- RECORDS FOR PROCESSING -
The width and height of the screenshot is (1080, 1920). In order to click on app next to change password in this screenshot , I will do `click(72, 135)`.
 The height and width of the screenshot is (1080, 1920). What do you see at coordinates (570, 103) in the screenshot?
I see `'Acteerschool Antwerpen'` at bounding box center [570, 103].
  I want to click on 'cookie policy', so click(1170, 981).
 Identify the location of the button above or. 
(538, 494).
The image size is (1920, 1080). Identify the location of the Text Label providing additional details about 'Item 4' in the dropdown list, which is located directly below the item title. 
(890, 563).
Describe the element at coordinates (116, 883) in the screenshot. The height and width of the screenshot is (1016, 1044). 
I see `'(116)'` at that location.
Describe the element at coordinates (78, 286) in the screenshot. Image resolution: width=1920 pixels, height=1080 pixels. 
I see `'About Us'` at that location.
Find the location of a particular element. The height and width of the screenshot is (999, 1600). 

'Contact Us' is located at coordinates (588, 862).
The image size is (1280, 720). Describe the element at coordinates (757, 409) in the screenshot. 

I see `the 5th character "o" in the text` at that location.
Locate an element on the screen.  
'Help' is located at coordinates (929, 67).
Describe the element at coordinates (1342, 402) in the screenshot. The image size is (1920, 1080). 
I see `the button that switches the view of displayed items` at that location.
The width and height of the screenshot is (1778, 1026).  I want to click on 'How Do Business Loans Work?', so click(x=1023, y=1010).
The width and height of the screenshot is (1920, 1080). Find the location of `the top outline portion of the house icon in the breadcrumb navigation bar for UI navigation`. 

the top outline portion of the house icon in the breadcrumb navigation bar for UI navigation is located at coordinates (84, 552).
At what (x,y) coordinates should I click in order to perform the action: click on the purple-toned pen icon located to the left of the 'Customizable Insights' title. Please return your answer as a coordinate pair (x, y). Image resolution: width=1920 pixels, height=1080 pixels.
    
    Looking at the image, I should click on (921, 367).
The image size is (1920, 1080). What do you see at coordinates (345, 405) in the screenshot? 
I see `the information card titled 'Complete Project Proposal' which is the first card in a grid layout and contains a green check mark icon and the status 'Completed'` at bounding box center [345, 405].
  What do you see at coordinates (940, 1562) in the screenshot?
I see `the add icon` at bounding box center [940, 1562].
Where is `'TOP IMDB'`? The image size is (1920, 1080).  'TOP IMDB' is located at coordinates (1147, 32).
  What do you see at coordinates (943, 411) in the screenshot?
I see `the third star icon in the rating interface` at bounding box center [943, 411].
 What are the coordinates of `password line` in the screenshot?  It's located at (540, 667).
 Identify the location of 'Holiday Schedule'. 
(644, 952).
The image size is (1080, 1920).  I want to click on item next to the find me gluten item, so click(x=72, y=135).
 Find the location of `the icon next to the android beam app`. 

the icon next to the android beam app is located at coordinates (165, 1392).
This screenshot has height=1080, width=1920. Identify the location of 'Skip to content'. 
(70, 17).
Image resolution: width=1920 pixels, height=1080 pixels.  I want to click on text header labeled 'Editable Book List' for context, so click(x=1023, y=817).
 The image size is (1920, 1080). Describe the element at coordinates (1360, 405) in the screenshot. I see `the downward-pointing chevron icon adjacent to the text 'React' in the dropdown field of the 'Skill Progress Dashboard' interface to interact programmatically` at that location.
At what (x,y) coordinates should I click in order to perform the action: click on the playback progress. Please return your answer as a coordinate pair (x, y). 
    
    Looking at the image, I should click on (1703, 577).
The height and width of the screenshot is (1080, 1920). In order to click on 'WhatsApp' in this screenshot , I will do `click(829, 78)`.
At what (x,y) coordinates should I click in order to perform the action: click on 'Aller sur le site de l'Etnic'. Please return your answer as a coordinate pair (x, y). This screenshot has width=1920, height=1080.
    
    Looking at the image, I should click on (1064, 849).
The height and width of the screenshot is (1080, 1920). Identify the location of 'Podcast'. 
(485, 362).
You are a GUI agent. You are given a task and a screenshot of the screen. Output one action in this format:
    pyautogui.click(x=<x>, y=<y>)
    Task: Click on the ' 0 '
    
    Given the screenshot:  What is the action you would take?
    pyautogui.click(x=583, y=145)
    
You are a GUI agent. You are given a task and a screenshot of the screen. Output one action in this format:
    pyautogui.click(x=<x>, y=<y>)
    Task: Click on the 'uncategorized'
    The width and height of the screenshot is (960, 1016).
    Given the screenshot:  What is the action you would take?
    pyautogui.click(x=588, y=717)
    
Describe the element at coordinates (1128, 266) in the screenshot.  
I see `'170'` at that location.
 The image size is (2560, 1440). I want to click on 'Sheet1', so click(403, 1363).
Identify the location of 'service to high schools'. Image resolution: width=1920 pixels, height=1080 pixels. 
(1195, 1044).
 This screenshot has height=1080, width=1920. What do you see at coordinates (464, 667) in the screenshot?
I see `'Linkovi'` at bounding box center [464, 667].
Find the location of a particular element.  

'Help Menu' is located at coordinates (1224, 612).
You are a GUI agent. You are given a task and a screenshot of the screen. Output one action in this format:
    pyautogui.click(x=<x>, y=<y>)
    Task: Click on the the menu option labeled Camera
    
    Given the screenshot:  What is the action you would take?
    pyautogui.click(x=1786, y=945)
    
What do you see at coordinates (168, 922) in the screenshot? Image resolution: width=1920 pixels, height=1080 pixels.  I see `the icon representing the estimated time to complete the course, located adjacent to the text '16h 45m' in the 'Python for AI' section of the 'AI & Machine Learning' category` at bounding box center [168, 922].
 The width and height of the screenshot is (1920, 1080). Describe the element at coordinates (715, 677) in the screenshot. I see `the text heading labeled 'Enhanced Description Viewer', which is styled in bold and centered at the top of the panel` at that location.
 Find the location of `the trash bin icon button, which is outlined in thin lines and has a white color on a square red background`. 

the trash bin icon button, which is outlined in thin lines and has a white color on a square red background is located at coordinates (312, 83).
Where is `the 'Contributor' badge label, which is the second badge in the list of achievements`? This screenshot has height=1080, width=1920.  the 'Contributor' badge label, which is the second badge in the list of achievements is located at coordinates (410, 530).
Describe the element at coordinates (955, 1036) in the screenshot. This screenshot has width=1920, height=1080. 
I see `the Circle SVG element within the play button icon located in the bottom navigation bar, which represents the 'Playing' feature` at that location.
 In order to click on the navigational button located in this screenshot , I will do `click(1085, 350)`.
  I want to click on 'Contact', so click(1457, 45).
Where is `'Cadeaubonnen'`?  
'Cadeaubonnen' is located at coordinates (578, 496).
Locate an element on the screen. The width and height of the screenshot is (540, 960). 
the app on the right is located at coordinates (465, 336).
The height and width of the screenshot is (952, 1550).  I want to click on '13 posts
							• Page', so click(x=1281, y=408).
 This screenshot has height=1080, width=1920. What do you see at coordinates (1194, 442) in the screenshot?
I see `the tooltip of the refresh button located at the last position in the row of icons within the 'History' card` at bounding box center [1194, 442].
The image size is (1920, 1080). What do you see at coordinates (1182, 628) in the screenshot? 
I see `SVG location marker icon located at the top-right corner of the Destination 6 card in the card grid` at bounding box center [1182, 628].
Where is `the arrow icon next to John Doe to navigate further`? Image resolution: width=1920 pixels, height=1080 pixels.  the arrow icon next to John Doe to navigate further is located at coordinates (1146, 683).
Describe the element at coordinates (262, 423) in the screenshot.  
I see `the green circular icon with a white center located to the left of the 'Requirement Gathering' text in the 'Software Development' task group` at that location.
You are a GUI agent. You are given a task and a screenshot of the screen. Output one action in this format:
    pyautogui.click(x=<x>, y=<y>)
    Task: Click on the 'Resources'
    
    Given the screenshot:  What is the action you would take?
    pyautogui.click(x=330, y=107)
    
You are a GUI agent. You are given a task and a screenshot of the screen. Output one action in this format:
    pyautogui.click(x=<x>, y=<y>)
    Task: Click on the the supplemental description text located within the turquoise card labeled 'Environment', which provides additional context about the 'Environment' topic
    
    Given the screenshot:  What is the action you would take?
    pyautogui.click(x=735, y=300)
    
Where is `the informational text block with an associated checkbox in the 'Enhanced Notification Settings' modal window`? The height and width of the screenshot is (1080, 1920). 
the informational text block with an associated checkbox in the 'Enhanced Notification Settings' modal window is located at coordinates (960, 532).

- TASK GOAL -
Quote the rows above word for word, starting at the line that contains "What do you see at coordinates (943, 411)" and stopping after the line that contains "The image size is (1080, 1920).".

- RIGHT ANSWER -
  What do you see at coordinates (943, 411) in the screenshot?
I see `the third star icon in the rating interface` at bounding box center [943, 411].
 What are the coordinates of `password line` in the screenshot?  It's located at (540, 667).
 Identify the location of 'Holiday Schedule'. 
(644, 952).
The image size is (1080, 1920).  I want to click on item next to the find me gluten item, so click(x=72, y=135).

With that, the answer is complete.